§ Consignes:
- 1) Dans l'entretien sur la fin de vie, de quelle maladie souffrait la dame que le médecin a aidée ?
- 2) Donnez la suite de l'entretien sur la fin de vie, après sa dernière phrase.

§ Texte fourni:
◆ ◆ ◆ ◆ ◆

Je n’en sais rien. Mais ma disparition ne me pose pas un problème particulier, c’est une loi de la nature. Aussi sûr que je suis arrivé sur terre, aussi sûr je vais partir. A la fin d’une journée où j’ai eu beaucoup de travail, quand je vais au lit, je me dis que c’était une journée qui en valait la peine et je m’endors paisiblement. Je suis convaincu que quand je me mettrai au lit pour mon dernier sommeil, je pourrai m’endormir définitivement avec le sentiment d’avoir utilisé au mieux mon temps et fait du mieux que je pouvais. S’il y a quelque chose après, ce sera très bien et je serai très content, et s’il n’y a rien, ce n’est pas grave.
Amener la potion, c’est dur émotionnellement?
Bien sûr! C’est une vie qui disparaît devant vos yeux. Lorsque quelqu’un meurt, je dirais, avec tous les guillemets, que c’est un instant «magique». Quand quelqu’un naît, c’est un moment magique: il n’y avait personne et tout à coup il y a un petit être qui est là. A l’autre extrême, quelqu’un est là, il vous parle et ensuite, il n’est plus là. C’est aussi un moment «magique». Ce sont les deux portes de la vie, c’est un temps hors du temps où il se passe quelque chose d’extraordinaire. On ne peut éviter ni l’un ni l’autre.
Il y a une sorte de rituel quand vous amenez la potion?
Non, on s’adapte à ce que la personne souhaite. J’ai aidé une dame qui avait une maladie neurologique dégénérative. Son fils allait avoir un enfant dans quelques mois. Quand elle a fixé la date de son départ, je lui ai dit: «Vous ne voudriez pas rester un peu plus longtemps pour voir la naissance de votre petit-enfant?» Elle était en chaise roulante, elle n’arrivait presque plus à bouger. Elle m’a dit: «Docteur, je veux m’en aller maintenant, pendant que je peux encore faire le dernier geste, boire la potion.» Si la loi en Suisse avait permis de faire une euthanasie active, j’aurais pu dire à cette dame: «Je vous promets que si vous ne pouvez plus faire le dernier geste, après la naissance de votre petit-enfant, je vous ferai l’injection sur votre demande.»

◆ ◆ ◆ ◆ ◆

(Données recueillies)
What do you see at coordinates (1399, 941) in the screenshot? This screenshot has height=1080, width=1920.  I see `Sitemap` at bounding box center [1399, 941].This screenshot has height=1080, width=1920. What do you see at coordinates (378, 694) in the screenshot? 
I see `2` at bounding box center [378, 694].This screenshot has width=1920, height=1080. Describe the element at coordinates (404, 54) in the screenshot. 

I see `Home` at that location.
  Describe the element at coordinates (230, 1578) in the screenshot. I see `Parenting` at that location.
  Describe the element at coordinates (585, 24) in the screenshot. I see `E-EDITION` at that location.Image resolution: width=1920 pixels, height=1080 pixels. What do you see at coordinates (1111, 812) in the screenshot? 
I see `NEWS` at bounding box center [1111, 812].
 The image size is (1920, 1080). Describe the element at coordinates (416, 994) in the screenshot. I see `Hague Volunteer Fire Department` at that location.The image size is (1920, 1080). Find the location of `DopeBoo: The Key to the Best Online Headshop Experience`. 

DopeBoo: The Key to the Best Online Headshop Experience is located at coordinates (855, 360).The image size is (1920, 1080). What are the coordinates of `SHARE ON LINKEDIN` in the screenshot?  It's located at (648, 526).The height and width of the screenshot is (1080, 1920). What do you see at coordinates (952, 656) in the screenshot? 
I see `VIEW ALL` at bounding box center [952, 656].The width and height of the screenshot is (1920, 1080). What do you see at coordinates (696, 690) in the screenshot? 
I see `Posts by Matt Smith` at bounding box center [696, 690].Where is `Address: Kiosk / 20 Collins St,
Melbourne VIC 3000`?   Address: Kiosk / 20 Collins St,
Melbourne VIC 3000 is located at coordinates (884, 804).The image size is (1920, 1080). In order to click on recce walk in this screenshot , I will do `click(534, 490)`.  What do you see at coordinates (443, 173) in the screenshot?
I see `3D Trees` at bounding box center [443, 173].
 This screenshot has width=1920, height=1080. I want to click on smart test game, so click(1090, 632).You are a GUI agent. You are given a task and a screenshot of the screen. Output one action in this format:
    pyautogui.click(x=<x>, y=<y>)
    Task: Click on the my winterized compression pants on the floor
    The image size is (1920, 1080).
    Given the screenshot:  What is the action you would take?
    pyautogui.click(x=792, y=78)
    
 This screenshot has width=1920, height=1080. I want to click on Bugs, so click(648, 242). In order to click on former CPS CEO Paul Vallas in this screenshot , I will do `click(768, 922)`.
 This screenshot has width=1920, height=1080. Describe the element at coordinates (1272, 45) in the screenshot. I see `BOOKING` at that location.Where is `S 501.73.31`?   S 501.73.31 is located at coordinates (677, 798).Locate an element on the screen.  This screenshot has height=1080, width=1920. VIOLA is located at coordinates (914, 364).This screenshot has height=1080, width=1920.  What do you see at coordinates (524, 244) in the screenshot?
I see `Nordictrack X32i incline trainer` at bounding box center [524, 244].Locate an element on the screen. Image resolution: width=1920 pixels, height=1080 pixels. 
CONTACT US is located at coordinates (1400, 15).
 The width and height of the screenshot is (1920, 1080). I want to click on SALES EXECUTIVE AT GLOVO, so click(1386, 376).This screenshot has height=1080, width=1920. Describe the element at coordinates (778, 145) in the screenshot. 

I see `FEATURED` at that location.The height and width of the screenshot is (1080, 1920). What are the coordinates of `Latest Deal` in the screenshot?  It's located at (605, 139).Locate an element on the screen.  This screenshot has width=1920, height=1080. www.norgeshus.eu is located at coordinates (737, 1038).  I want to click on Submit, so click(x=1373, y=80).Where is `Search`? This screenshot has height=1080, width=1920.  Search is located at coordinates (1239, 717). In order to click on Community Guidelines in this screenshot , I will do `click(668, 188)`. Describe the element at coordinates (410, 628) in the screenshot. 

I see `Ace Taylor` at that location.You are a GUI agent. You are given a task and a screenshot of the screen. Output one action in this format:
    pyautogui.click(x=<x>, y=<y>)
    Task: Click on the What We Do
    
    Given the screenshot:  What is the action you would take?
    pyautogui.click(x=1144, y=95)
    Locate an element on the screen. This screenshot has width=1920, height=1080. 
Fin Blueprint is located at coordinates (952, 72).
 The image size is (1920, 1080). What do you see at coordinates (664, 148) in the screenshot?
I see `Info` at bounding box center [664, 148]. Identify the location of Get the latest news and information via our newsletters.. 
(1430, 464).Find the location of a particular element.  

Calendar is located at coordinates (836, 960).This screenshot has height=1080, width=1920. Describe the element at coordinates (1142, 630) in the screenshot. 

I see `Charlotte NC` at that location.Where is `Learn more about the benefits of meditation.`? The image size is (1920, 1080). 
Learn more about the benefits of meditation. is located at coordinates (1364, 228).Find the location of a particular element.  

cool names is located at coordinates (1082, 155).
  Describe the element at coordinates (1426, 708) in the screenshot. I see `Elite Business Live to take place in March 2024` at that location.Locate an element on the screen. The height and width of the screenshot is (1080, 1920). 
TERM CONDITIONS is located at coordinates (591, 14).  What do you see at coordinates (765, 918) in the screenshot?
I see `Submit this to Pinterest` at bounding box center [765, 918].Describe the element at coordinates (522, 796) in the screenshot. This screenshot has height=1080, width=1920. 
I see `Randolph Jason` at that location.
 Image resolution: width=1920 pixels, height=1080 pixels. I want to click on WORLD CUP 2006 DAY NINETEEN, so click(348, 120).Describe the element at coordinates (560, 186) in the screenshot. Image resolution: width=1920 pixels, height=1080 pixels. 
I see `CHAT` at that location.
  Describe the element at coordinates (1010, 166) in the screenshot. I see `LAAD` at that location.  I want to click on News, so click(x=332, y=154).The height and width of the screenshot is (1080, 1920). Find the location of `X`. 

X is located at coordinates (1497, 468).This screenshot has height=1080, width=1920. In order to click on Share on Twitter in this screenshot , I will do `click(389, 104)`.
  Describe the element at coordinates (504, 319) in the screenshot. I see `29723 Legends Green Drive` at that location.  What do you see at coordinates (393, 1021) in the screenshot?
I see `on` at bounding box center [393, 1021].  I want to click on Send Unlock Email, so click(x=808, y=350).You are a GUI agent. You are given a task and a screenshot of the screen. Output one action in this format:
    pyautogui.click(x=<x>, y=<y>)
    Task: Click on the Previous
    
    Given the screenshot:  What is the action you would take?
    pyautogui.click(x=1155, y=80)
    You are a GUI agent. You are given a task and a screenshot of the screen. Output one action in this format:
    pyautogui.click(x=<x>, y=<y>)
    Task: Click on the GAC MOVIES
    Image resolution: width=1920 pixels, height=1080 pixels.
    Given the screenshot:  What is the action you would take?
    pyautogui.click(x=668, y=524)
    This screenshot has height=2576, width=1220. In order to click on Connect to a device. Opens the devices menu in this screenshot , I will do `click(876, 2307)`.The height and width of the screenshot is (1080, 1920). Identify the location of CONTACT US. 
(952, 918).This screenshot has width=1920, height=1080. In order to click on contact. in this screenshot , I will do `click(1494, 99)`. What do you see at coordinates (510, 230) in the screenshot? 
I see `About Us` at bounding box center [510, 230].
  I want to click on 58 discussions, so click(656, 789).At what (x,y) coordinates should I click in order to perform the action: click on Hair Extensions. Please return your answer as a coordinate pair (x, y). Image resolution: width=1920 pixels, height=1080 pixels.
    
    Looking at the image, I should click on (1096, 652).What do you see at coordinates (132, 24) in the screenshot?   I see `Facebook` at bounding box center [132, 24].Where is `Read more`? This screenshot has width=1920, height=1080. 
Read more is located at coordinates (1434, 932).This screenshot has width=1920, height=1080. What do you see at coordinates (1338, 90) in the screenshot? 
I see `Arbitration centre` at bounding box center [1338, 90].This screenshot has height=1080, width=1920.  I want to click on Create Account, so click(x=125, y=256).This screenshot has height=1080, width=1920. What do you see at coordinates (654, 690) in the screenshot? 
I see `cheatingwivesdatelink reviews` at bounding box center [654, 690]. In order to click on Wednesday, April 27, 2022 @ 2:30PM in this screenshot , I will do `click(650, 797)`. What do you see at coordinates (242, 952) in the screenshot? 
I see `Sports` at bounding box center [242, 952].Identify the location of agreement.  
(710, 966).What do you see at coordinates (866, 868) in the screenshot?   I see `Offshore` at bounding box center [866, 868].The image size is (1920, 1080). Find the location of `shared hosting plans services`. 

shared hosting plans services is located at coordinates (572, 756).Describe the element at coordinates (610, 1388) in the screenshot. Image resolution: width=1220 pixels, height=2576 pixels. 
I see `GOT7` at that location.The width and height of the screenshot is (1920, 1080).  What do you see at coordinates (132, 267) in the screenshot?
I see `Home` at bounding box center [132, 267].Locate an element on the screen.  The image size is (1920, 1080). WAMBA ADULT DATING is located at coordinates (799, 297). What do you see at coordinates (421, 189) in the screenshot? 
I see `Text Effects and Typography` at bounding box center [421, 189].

◆ ◆ ◆ ◆ ◆

§ Réponses dans l'ordre:
- 1) D'une maladie neurologique dégénérative.

- 2)
Elle est partie sereinement?
Oui, elle a organisé parfaitement le dernier matin. Il y avait son fils, sa sœur jumelle, sa femme de ménage, un ami. Et il y avait son pasteur! Il lui a dit d’abord que tous ceux qui étaient là l’aimaient et qu’elle allait leur manquer. Il lui a dit ensuite qu’il allait lui lire les psaumes qu’elle aimait. Après le dernier psaume, il lui a dit la phrase la plus belle que j’aie entendue de la part d’un ecclésiastique. Il lui a dit: «Je souhaite que le Christ éclaire la vallée de la mort que vous allez traverser.» Et spontanément, après cette phrase, la dame a bu la potion. Cet accompagnement, pour moi, était un accompagnement lumineux avec un pasteur qui était à la hauteur. Il n’a pas jugé et il était apaisant.
Une forme d’apaisement précède la mort volontaire?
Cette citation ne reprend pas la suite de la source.